Innovatives Supercomputing in Deutschland
inSiDE • Vol. 5 No. 2 • Autumn 2007
current edition
archive
centers
events
download
about inSiDE
index  index prev  prev next  next

Sustaining Tflop/s in Simulations of Quantum Chromodynamics

The first computer delivering a performance of more than one Tflop/s in the Linpack benchmark appeared on the TOP-500 list in June 1997 [1]. Sustaining a Tflop/s with a real application in everyday production runs is another story. The single CPU performance has to be good, the programme must scale sufficiently well, and it should not use the whole computer. For German quantum chromodynamics researchers sustaining one Tflop/s became reality with the installation of the current generation of supercomputers at LRZ and NIC, the SGI Altix 4700 and the IBM BlueGene/L. A third supercomputer offering comparable performance in single QCD applications is the apeNEXT at NIC/DESY Zeuthen.

Quantum chromodynamics (QCD) is the theory of strongly interacting elementary particles. The theory describes particle properties like masses and decay constants from first principles. The starting point of QCD is an infinitedimensional integral. To deal with the theory on the computer space-time continuum is replaced by a four-dimensional regular finite lattice with (anti-) periodic boundary conditions. After this discretization the integral is finite-dimensional but rather high-dimensional. The highdimensional integral is solved by Monte- Carlo Methods.

The basic building blocks of QCD are called quarks (matter particles) and gluons (particles mediating the interaction of quarks). The quark fields cannot be represented directly on a computer. In the computations they appear as large sparse matrices which describe systems of linear equations. QCD programmes spend most of their execution time in solving theses systems of linear equations. One research aim of the lattice QCD community is finding better algorithms by which less systems of equations have to be solved or which improve the convergence of iterative solvers. In any solver and an overall QCD programme the multiplication of the so-called hopping matrix with a vector is the dominant operation.

Sustaining Tflop/s in a QCD programme practically means sustaining Tflop/s in the hopping matrix multiplication. The prerequisite is a parallel computer with an excellent network. For example, in a
Fortran/MPI implementation about 30 % of the compute time is needed for communication on the BlueGene/L.

How can one Tflop/s be sustained? At the single CPU level QCD programmes benefit from the fact that the basic operations involve small complex matrices. One can perform at the order of ten floating point operations per memory access. As a rule of thumb the resulting performance is about 20-25 % of peak when programming in Fortran or C. The single CPU performance can be considerably
improved by employing low level programming techniques like assembler, multimedia streaming functions, or the BlueGene double hummer routines.

QCD programmes are parallelized by a domain decomposition. If one aims at one Tflop/s the domains become so small that their surface to volume ratio is at the order of one or even larger. This has the effect that a domain completely fits into a large data cache, which is the case on the Altix. On the other hand the data from the large domain surface has to be communicated to eight nearest neighbour processes. On the remote processes that data will not be in the cache but has to be fetched from main memory. Performance benefits from data caches but a substantial fraction of the data is never cached.

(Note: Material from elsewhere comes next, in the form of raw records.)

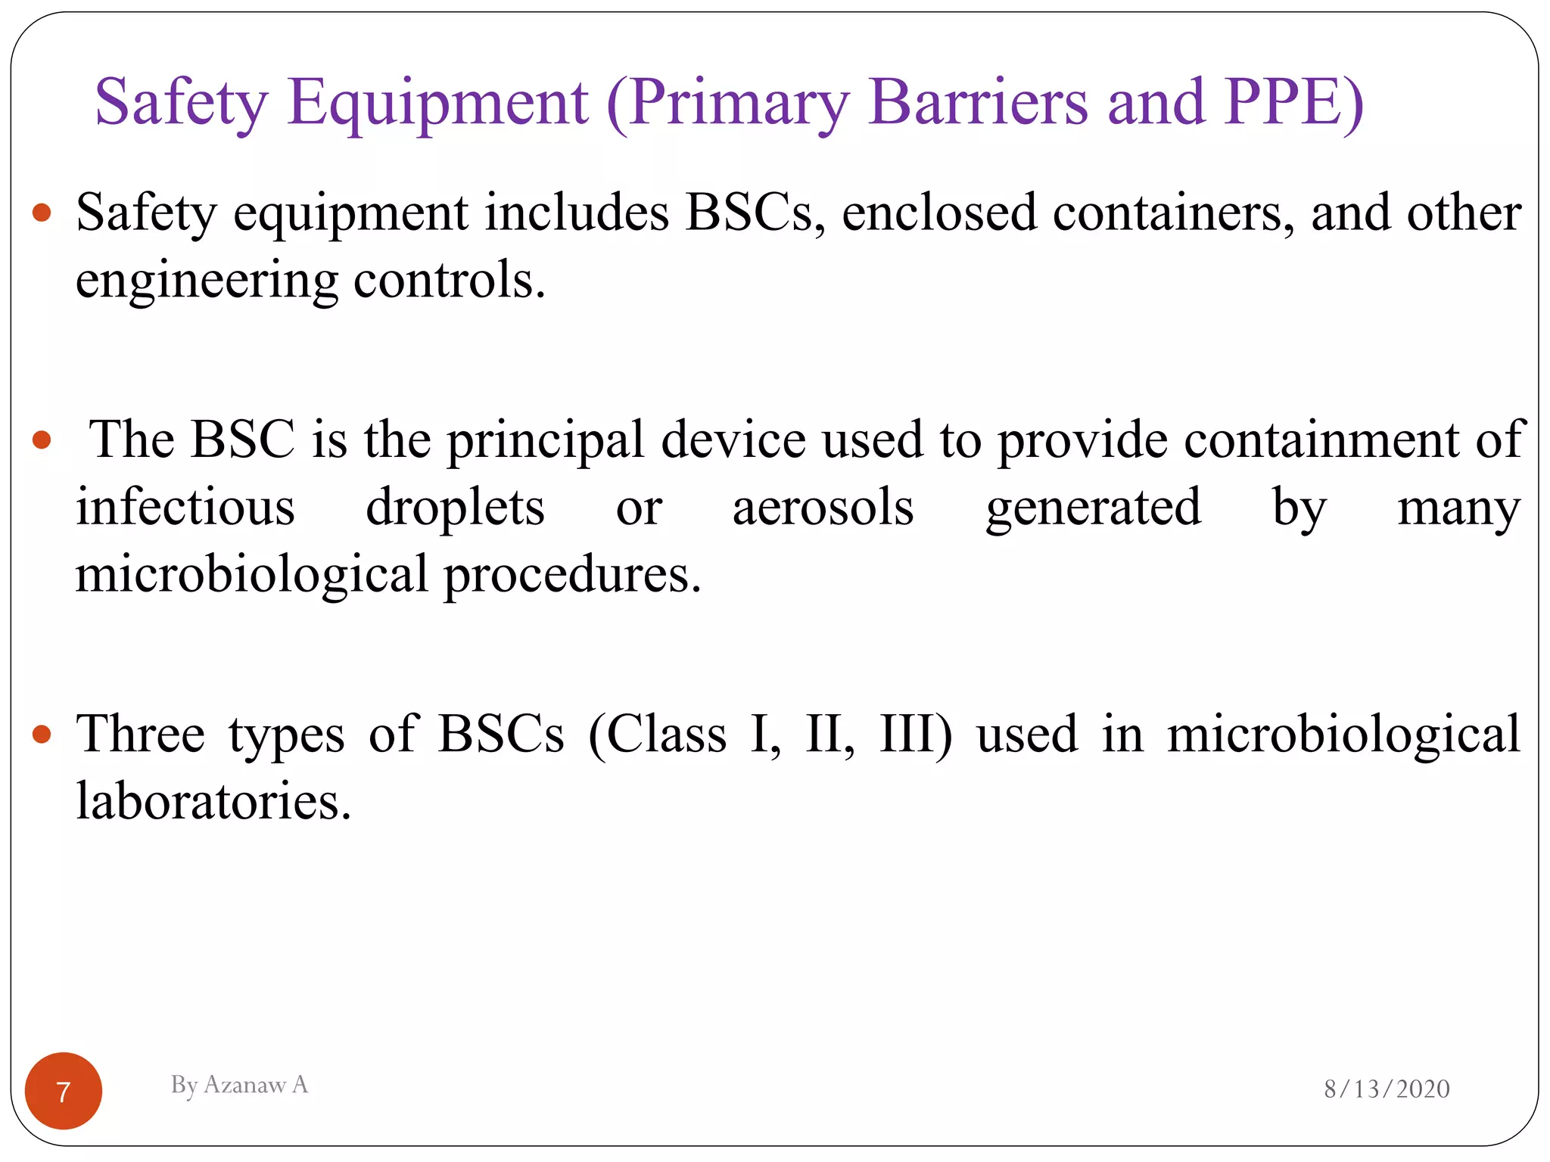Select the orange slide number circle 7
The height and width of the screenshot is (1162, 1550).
point(64,1091)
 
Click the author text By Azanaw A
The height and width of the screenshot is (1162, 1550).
point(239,1085)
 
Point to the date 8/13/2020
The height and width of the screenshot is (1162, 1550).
point(1387,1089)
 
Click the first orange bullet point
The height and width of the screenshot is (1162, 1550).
point(42,213)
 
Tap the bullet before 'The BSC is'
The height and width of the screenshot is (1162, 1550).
point(42,440)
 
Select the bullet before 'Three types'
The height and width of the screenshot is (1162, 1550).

At the software level important optimization techniques are prefetching data from memory and overlapping communication and computation. These techniques could be used at a high level on LRZ‘s previous machine, the Hitachi SR8000-F1. On that machine prefetching instructions were inserted by the compiler which led to a single CPU performance of more than 40 % of peak for the hopping matrix multiplication implemented in Fortran. In a hybrid programming approach, employing Fortran, OpenMP and MPI, one could achieve that communication and computation overlap. The resulting parallel performance was 30-40 % of peak [2].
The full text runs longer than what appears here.